=== Material for the task ===

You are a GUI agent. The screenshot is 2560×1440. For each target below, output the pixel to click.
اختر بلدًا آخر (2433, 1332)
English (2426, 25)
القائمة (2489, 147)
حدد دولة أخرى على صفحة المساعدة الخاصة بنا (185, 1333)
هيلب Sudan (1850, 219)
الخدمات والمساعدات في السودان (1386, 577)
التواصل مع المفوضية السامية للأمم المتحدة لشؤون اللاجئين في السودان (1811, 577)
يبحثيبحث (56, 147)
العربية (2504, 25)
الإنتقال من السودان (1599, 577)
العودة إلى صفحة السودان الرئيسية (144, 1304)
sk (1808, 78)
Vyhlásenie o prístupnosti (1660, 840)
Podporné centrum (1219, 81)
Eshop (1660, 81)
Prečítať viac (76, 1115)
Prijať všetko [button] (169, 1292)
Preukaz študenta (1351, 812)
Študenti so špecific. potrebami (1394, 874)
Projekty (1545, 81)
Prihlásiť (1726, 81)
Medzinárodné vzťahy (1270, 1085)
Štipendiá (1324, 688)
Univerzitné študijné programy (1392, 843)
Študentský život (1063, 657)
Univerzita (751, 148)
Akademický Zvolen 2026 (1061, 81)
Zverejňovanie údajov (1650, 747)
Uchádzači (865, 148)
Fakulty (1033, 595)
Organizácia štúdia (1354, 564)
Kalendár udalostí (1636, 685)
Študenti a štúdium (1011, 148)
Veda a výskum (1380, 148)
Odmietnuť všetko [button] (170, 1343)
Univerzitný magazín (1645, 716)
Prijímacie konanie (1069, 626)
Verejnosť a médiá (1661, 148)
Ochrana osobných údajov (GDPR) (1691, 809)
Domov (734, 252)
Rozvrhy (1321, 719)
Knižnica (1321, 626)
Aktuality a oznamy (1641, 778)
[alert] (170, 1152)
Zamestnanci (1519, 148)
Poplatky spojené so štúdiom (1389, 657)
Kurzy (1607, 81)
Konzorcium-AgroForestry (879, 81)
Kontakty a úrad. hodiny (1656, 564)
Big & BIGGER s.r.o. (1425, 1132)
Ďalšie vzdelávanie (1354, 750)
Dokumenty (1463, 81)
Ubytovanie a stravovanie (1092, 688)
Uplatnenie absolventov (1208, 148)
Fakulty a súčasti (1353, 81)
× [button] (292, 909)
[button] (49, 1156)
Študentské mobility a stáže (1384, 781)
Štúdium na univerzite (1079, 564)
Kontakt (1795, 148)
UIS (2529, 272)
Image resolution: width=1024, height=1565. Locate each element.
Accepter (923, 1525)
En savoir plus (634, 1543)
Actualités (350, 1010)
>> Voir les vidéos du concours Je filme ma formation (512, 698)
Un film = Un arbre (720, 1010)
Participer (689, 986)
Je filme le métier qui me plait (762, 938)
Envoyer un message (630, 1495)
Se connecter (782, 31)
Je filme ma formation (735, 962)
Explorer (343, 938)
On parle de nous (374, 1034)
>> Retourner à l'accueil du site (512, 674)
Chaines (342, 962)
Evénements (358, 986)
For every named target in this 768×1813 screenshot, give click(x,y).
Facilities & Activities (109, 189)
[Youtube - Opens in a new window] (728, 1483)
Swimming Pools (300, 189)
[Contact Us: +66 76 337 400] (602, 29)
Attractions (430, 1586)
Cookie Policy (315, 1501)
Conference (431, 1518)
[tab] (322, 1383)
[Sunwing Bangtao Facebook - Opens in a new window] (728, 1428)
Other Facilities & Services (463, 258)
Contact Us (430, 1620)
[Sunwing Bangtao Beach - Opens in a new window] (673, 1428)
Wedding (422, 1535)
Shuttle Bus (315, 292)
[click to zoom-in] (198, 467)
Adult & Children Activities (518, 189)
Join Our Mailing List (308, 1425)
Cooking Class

===

## About this task
Copy out each record exactly as given, omitting none.

## Reply to the exercise
You are a GUI agent. The screenshot is 2560×1440. For each target below, output the pixel to click.
اختر بلدًا آخر (2433, 1332)
English (2426, 25)
القائمة (2489, 147)
حدد دولة أخرى على صفحة المساعدة الخاصة بنا (185, 1333)
هيلب Sudan (1850, 219)
الخدمات والمساعدات في السودان (1386, 577)
التواصل مع المفوضية السامية للأمم المتحدة لشؤون اللاجئين في السودان (1811, 577)
يبحثيبحث (56, 147)
العربية (2504, 25)
الإنتقال من السودان (1599, 577)
العودة إلى صفحة السودان الرئيسية (144, 1304)
sk (1808, 78)
Vyhlásenie o prístupnosti (1660, 840)
Podporné centrum (1219, 81)
Eshop (1660, 81)
Prečítať viac (76, 1115)
Prijať všetko [button] (169, 1292)
Preukaz študenta (1351, 812)
Študenti so špecific. potrebami (1394, 874)
Projekty (1545, 81)
Prihlásiť (1726, 81)
Medzinárodné vzťahy (1270, 1085)
Štipendiá (1324, 688)
Univerzitné študijné programy (1392, 843)
Študentský život (1063, 657)
Univerzita (751, 148)
Akademický Zvolen 2026 (1061, 81)
Zverejňovanie údajov (1650, 747)
Uchádzači (865, 148)
Fakulty (1033, 595)
Organizácia štúdia (1354, 564)
Kalendár udalostí (1636, 685)
Študenti a štúdium (1011, 148)
Veda a výskum (1380, 148)
Odmietnuť všetko [button] (170, 1343)
Univerzitný magazín (1645, 716)
Prijímacie konanie (1069, 626)
Verejnosť a médiá (1661, 148)
Ochrana osobných údajov (GDPR) (1691, 809)
Domov (734, 252)
Rozvrhy (1321, 719)
Knižnica (1321, 626)
Aktuality a oznamy (1641, 778)
[alert] (170, 1152)
Zamestnanci (1519, 148)
Poplatky spojené so štúdiom (1389, 657)
Kurzy (1607, 81)
Konzorcium-AgroForestry (879, 81)
Kontakty a úrad. hodiny (1656, 564)
Big & BIGGER s.r.o. (1425, 1132)
Ďalšie vzdelávanie (1354, 750)
Dokumenty (1463, 81)
Ubytovanie a stravovanie (1092, 688)
Uplatnenie absolventov (1208, 148)
Fakulty a súčasti (1353, 81)
× [button] (292, 909)
[button] (49, 1156)
Študentské mobility a stáže (1384, 781)
Štúdium na univerzite (1079, 564)
Kontakt (1795, 148)
UIS (2529, 272)
Image resolution: width=1024, height=1565. Locate each element.
Accepter (923, 1525)
En savoir plus (634, 1543)
Actualités (350, 1010)
>> Voir les vidéos du concours Je filme ma formation (512, 698)
Un film = Un arbre (720, 1010)
Participer (689, 986)
Je filme le métier qui me plait (762, 938)
Envoyer un message (630, 1495)
Se connecter (782, 31)
Je filme ma formation (735, 962)
Explorer (343, 938)
On parle de nous (374, 1034)
>> Retourner à l'accueil du site (512, 674)
Chaines (342, 962)
Evénements (358, 986)
For every named target in this 768×1813 screenshot, give click(x,y).
Facilities & Activities (109, 189)
[Youtube - Opens in a new window] (728, 1483)
Swimming Pools (300, 189)
[Contact Us: +66 76 337 400] (602, 29)
Attractions (430, 1586)
Cookie Policy (315, 1501)
Conference (431, 1518)
[tab] (322, 1383)
[Sunwing Bangtao Facebook - Opens in a new window] (728, 1428)
Other Facilities & Services (463, 258)
Contact Us (430, 1620)
[Sunwing Bangtao Beach - Opens in a new window] (673, 1428)
Wedding (422, 1535)
Shuttle Bus (315, 292)
[click to zoom-in] (198, 467)
Adult & Children Activities (518, 189)
Join Our Mailing List (308, 1425)
Cooking Class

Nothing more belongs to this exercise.